Areté has been a key developer of LIDAR systems for marine applications. Early experiences with ocean based LIDAR include participation in foundational airborne submarine detection phenomenology studies funded both by the Navy and Defense Advanced Research Projects Agency (DARPA). Thorough mathematical and computer simulation of optical propagation have been used to study ocean based LIDAR signatures.[1]. Areté scientists and managers played a key role in development of the ATD-111 airborne LIDAR system contributing to developing and validating the performance model and optimizing the detection algorithms.

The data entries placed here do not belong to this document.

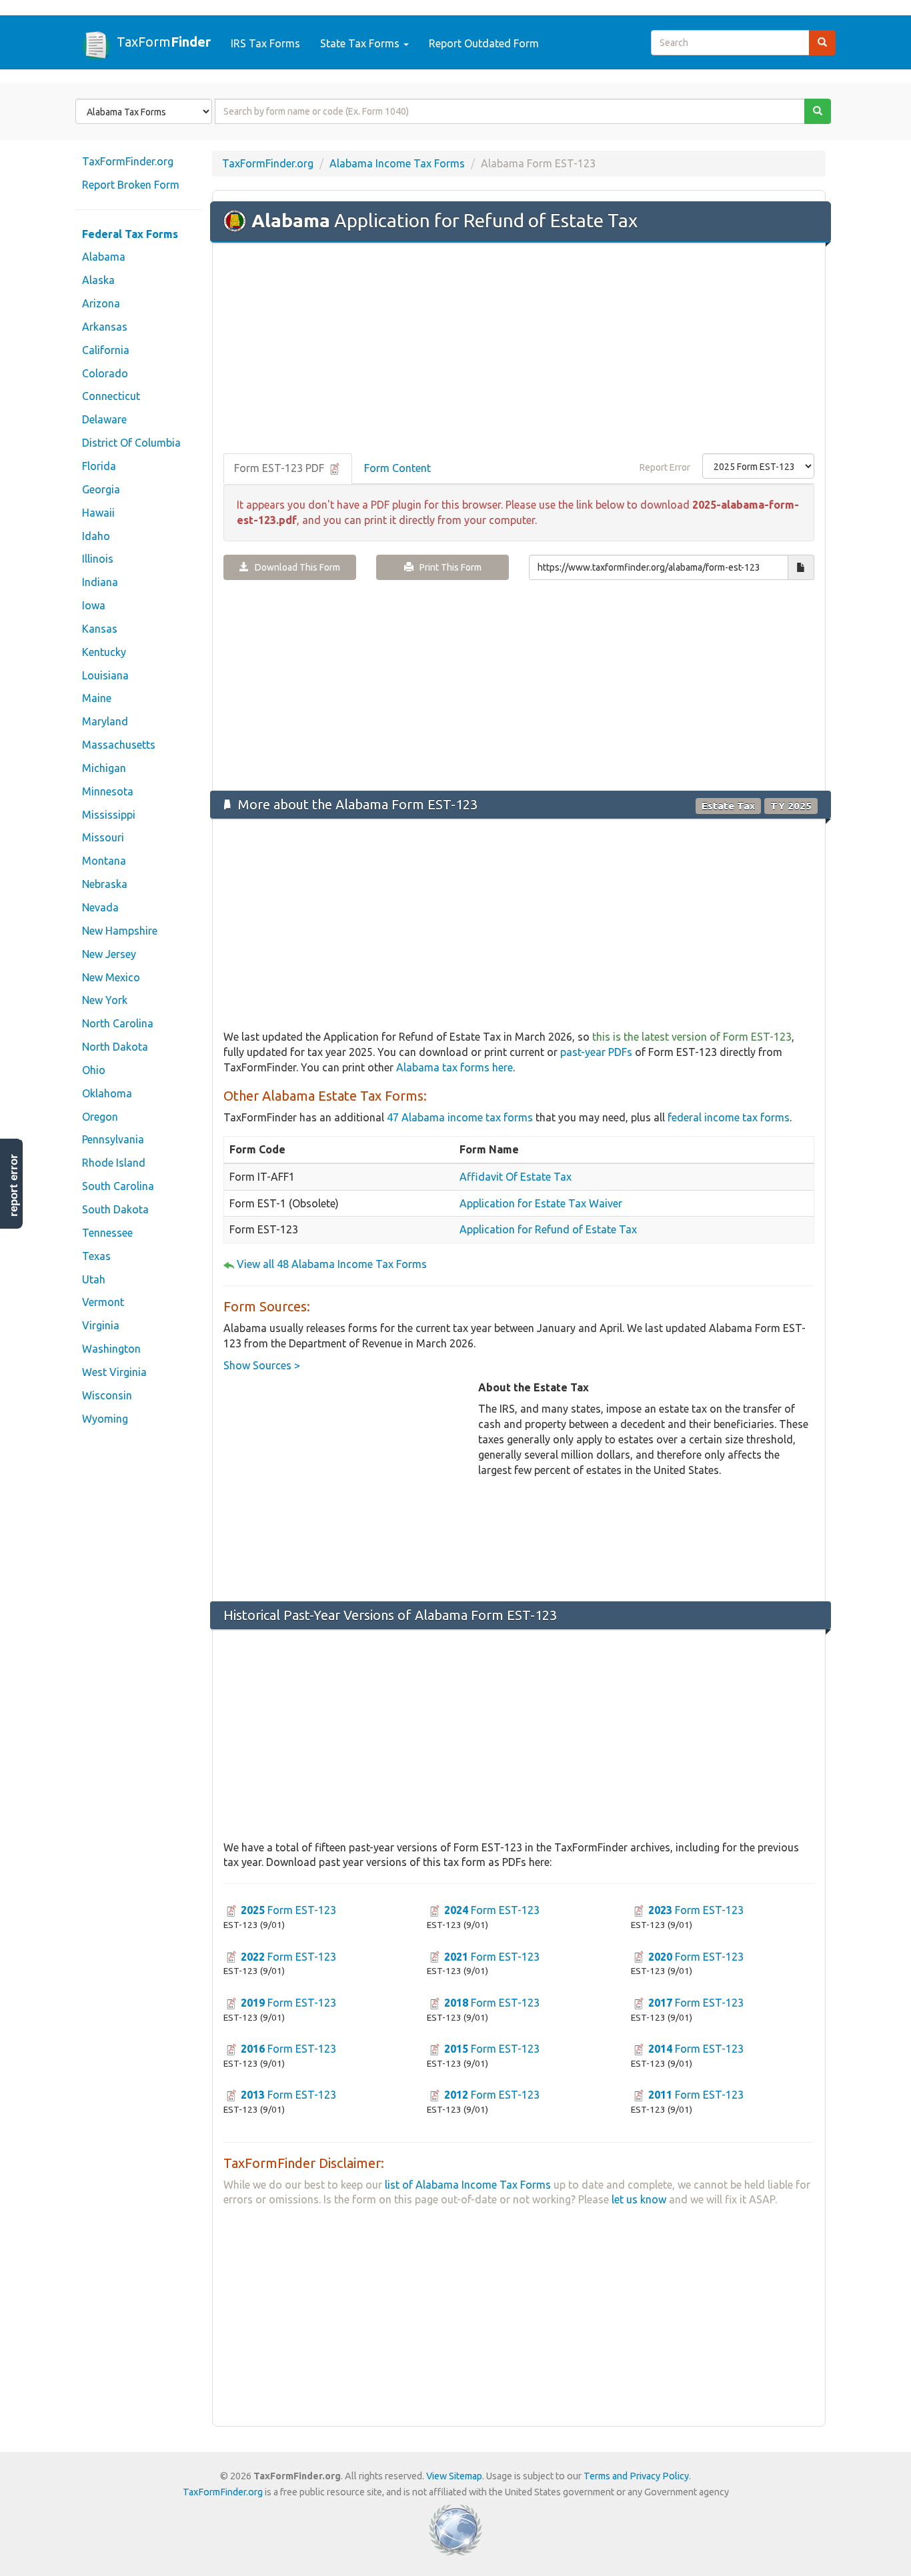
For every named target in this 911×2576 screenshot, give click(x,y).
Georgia (101, 489)
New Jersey (109, 954)
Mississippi (108, 815)
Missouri (103, 837)
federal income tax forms (729, 1117)
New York (104, 1000)
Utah (93, 1279)
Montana (104, 861)
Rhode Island (113, 1163)
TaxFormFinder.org (127, 161)
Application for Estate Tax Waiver (541, 1203)
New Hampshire (119, 931)
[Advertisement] (518, 349)
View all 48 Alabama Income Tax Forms (332, 1264)
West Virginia (114, 1372)
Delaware (104, 419)
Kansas (99, 629)
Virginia (100, 1325)
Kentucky (104, 652)
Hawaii (98, 513)
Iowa (93, 605)
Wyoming (105, 1419)
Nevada (100, 907)
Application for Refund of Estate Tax (548, 1229)
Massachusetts (118, 745)
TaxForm (164, 41)
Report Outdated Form (484, 43)
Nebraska (104, 884)
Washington (111, 1349)
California (105, 350)
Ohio (93, 1070)
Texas (96, 1256)
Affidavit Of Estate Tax (516, 1177)
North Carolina (117, 1023)
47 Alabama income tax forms (460, 1117)
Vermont (103, 1302)
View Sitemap (454, 2476)
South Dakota (115, 1209)
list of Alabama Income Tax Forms (468, 2185)
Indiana (100, 582)
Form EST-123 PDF (280, 468)
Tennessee (107, 1233)
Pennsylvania (113, 1139)
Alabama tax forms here (454, 1067)
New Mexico (111, 977)
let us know (639, 2199)
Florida (99, 466)
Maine (96, 698)
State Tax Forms (361, 43)
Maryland (105, 721)
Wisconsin (107, 1395)
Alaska (98, 280)
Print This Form (447, 567)
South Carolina (118, 1186)
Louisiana (105, 675)
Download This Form (294, 567)
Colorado (105, 373)
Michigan (104, 768)
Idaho (96, 536)
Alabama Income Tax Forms (397, 163)
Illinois (97, 559)
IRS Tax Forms (265, 43)
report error (13, 1185)
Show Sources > (261, 1365)
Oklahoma (107, 1093)
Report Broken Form (130, 185)
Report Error (665, 467)
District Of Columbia (131, 443)
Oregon (100, 1117)
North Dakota (115, 1047)
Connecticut (111, 396)
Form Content (397, 468)
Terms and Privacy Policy (636, 2476)
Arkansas (104, 327)
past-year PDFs (596, 1052)
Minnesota (107, 791)
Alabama (103, 257)
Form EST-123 (288, 1910)
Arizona (101, 303)
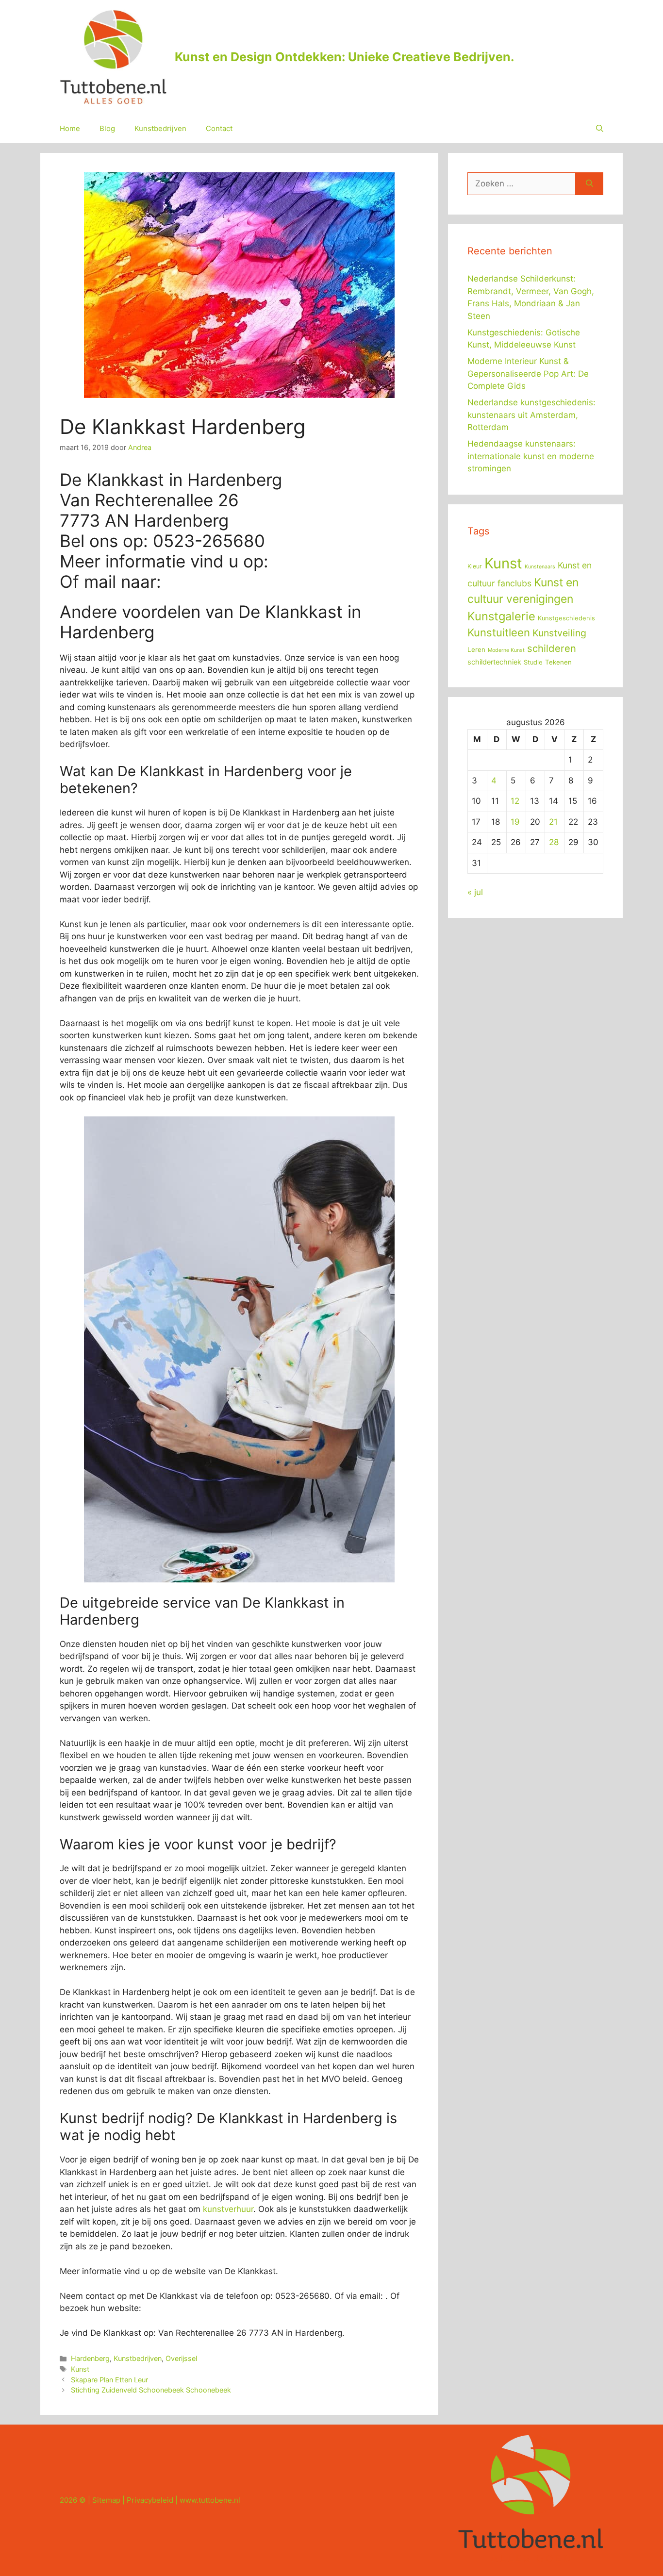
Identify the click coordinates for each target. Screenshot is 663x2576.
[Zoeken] (589, 184)
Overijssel (181, 2358)
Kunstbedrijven (160, 128)
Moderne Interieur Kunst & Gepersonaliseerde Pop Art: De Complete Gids (528, 373)
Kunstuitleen (498, 632)
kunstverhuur (228, 2209)
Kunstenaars (540, 567)
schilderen (551, 648)
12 (515, 801)
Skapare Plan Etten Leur (109, 2380)
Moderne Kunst (506, 650)
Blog (107, 128)
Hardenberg (90, 2358)
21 (553, 822)
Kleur (474, 566)
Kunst (80, 2369)
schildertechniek (494, 662)
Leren (476, 649)
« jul (475, 892)
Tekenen (558, 662)
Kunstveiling (559, 633)
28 (554, 842)
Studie (533, 662)
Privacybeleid (150, 2500)
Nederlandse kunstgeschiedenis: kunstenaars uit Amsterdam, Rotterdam (531, 415)
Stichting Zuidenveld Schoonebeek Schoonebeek (151, 2390)
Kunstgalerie (501, 616)
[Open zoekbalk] (599, 128)
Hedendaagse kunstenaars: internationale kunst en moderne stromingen (530, 456)
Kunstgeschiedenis (566, 618)
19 (515, 822)
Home (70, 128)
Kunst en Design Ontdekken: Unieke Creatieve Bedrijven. (344, 57)
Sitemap (106, 2500)
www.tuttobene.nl (210, 2500)
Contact (219, 128)
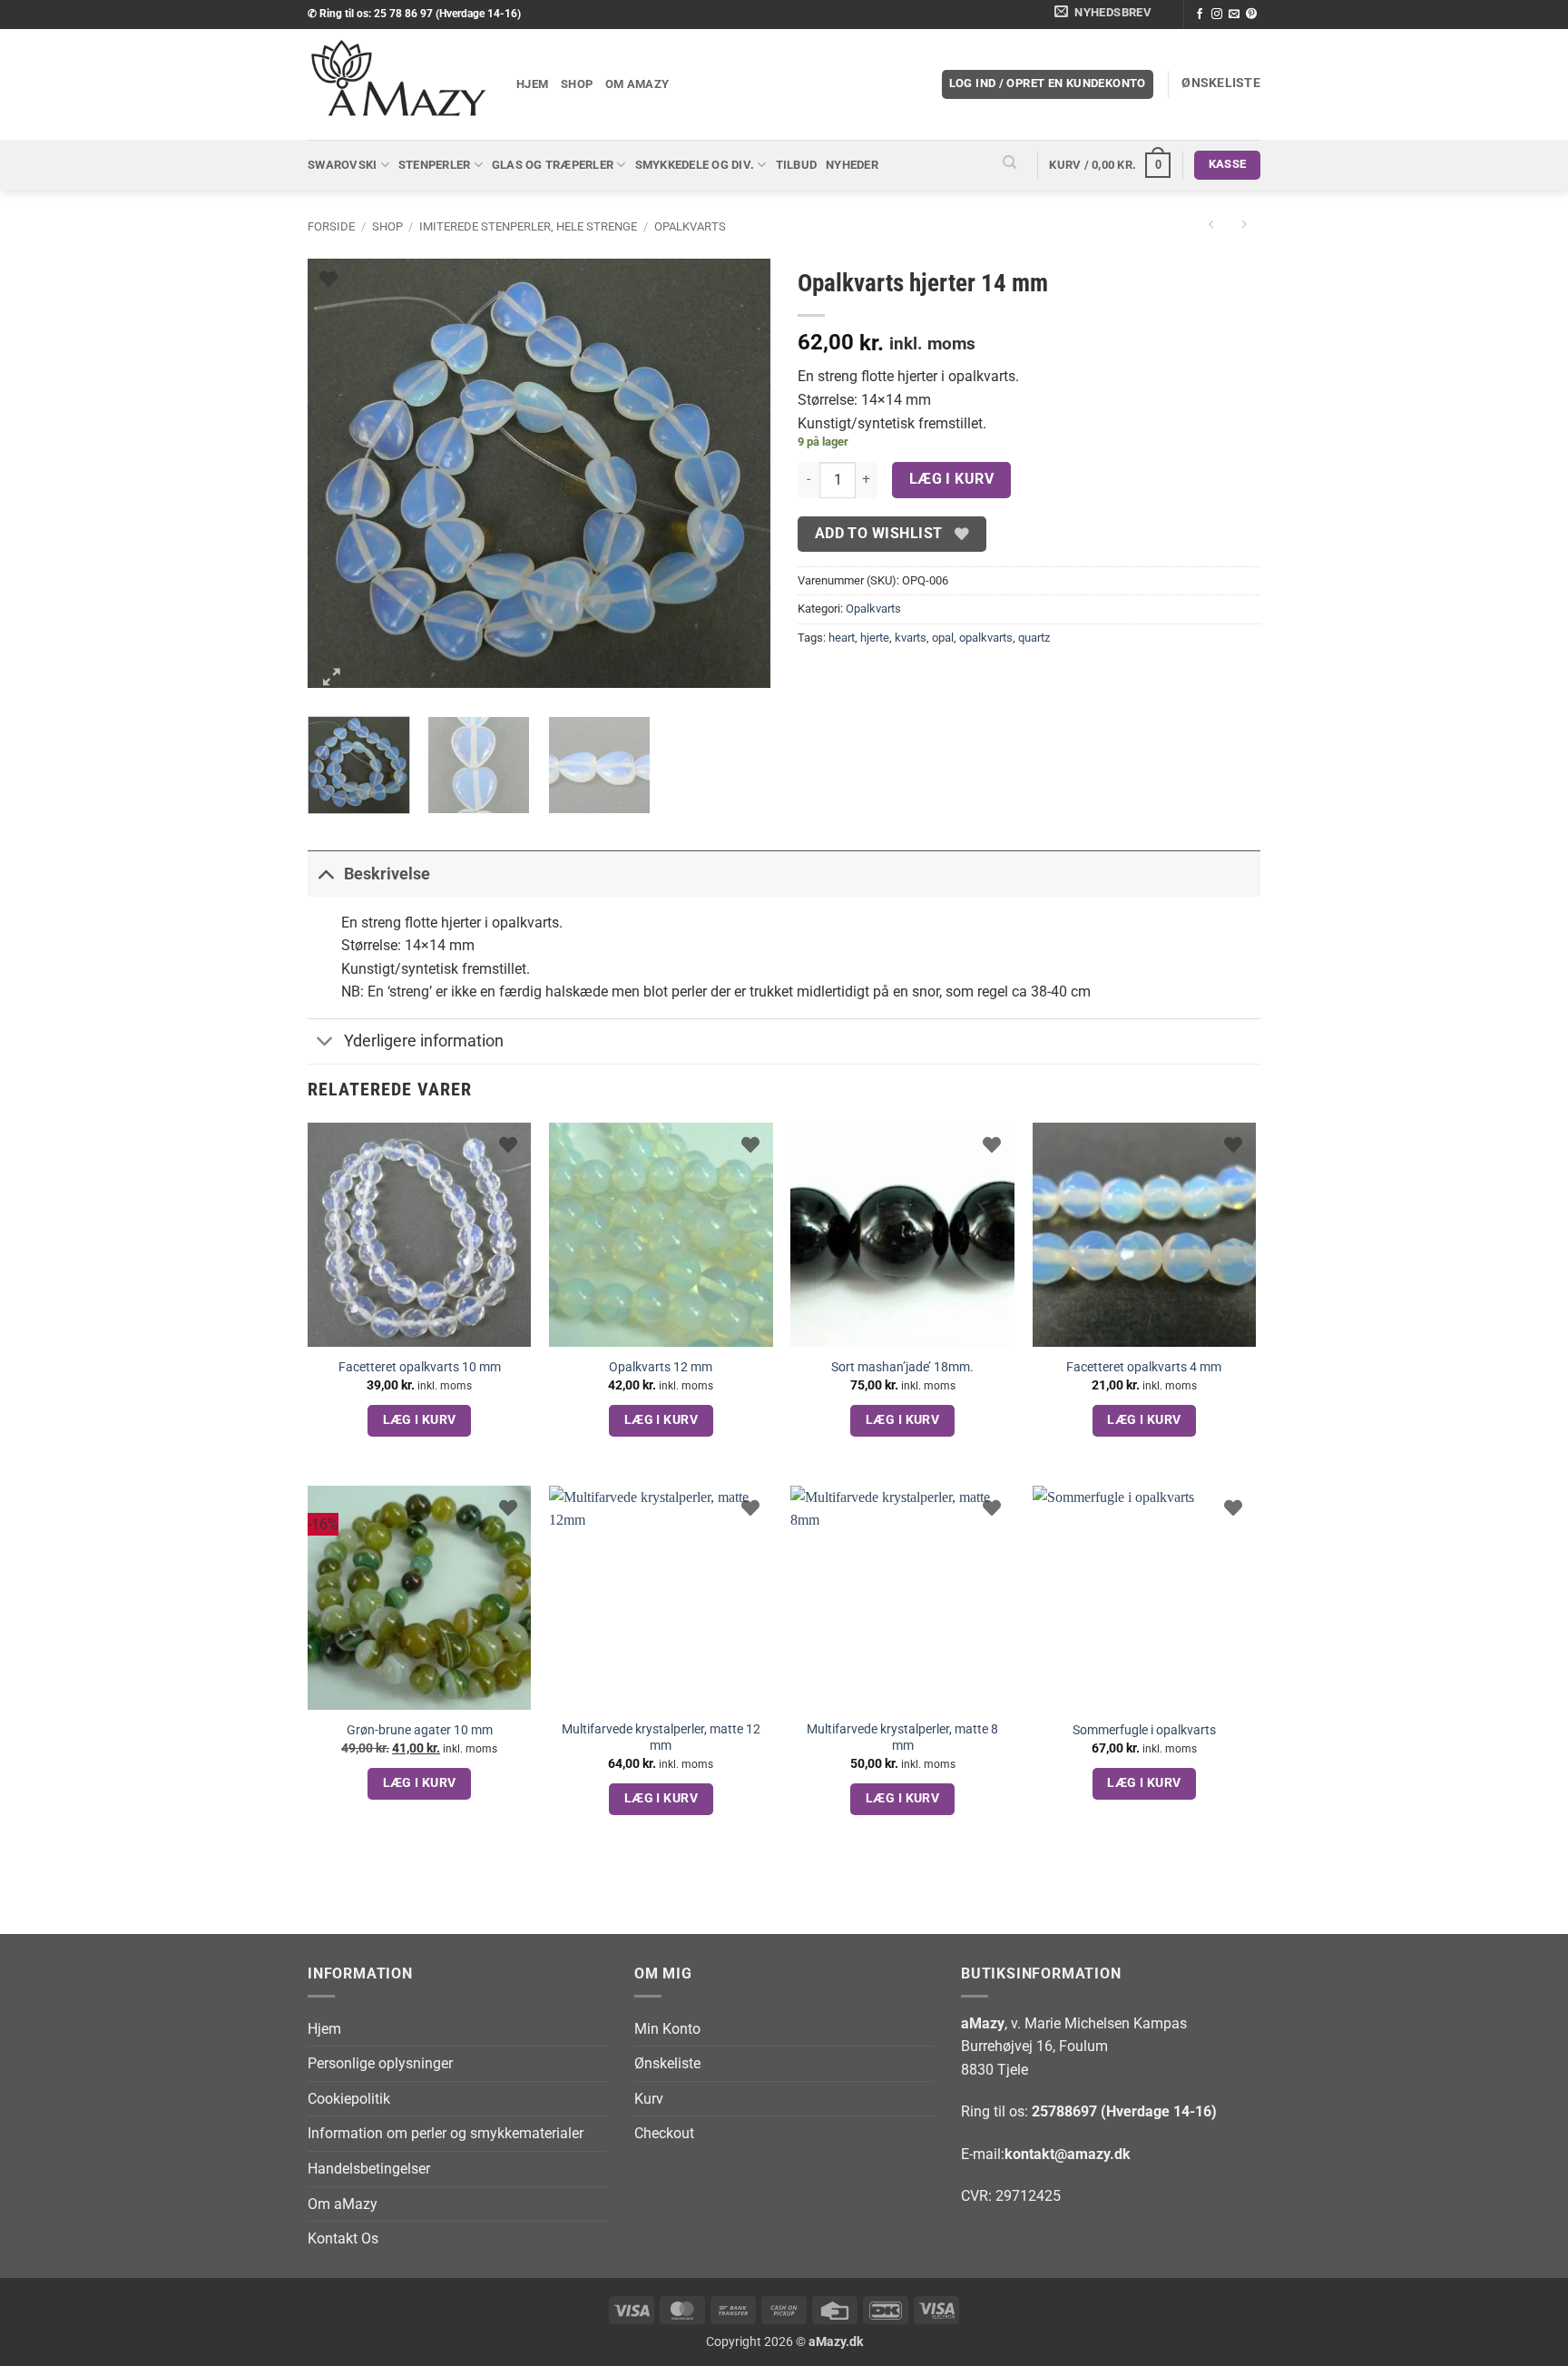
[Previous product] (1244, 226)
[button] (1106, 14)
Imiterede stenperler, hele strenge (528, 226)
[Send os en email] (1234, 14)
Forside (331, 226)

Further experience includes developing and validating the LIDAR performance model for the Navy’s submarine security program as well as developing, integrating and testing the advanced LIDAR receiver for the NAVAIR P-3 LIDAR system.
Polarimetric Ladar image of anti-assault objects
Point cloud data from Near Infrared Streak Tube Ladar
Areté has successfully transitioned two Acquisition Category 1 (ACAT I) airborne mine counter measure imaging LIDAR systems (AN-AQS20A EOID, and ALMDS) from concept to production. Both systems are based on Areté’s patented Streak Tube Imaging LIDAR.
Bathymetric data from Airborne Streak Tube Imaging LIDAR
[1] J. W. McLean, J. D. Freeman, and R. E. Walker, "Beam spread function with time dispersion," Applied Optics37, pp. 4701–4711, 20 July 1998., R. E. Walker and J. W. McLean, "Lidar equations for turbid media with pulse stretching," Applied Optics 38,pp. 2384–2397, 20 April 1999, J. W. McLean and J. D. Freeman, "Effects of ocean waves on airborne lidar imaging," Applied Optics 35, pp. 3261–3269, June 1996.